__STATED PROBLEM__. Please recast the material from the line that contains "How do I perform: Click" to the line that contains "Looking at the", both included, as a JSON list of strings with one string per line and blank lines left out.
· · · · ·
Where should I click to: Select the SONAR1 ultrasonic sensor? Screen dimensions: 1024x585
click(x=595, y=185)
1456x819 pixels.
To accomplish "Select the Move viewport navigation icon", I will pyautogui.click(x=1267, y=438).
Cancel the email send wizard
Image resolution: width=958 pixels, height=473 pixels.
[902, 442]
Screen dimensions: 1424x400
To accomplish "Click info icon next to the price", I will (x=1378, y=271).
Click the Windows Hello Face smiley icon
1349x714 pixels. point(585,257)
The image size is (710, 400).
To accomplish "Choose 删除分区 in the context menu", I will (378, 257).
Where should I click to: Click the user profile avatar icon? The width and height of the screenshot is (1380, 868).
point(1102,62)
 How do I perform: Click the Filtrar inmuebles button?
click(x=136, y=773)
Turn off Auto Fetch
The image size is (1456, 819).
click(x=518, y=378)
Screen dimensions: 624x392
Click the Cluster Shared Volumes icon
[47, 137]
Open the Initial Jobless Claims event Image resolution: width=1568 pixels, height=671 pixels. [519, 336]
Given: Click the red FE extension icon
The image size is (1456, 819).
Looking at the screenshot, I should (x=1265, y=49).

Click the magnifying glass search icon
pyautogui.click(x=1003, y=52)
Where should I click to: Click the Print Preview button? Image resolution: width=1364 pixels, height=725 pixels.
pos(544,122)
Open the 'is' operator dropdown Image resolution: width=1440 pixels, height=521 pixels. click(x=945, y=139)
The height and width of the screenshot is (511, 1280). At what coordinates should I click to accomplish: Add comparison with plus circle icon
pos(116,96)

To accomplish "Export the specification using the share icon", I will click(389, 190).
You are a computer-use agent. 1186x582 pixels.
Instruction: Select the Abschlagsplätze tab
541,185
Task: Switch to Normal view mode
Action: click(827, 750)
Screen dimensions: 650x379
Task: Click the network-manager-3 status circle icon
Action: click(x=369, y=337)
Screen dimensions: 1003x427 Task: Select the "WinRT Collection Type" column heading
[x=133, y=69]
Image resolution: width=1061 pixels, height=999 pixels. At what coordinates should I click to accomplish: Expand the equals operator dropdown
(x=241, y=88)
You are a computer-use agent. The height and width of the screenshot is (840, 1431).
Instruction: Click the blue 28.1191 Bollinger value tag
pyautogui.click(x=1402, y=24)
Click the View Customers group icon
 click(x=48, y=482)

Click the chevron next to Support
· · · · ·
__RESPONSE TO THE EXERCISE__.
[
  " How do I perform: Click the Filtrar inmuebles button?",
  "click(x=136, y=773)",
  "Turn off Auto Fetch",
  "The image size is (1456, 819).",
  "click(x=518, y=378)",
  "Screen dimensions: 624x392",
  "Click the Cluster Shared Volumes icon",
  "[47, 137]",
  "Open the Initial Jobless Claims event Image resolution: width=1568 pixels, height=671 pixels. [519, 336]",
  "Given: Click the red FE extension icon",
  "The image size is (1456, 819).",
  "Looking at the screenshot, I should (x=1265, y=49)."
]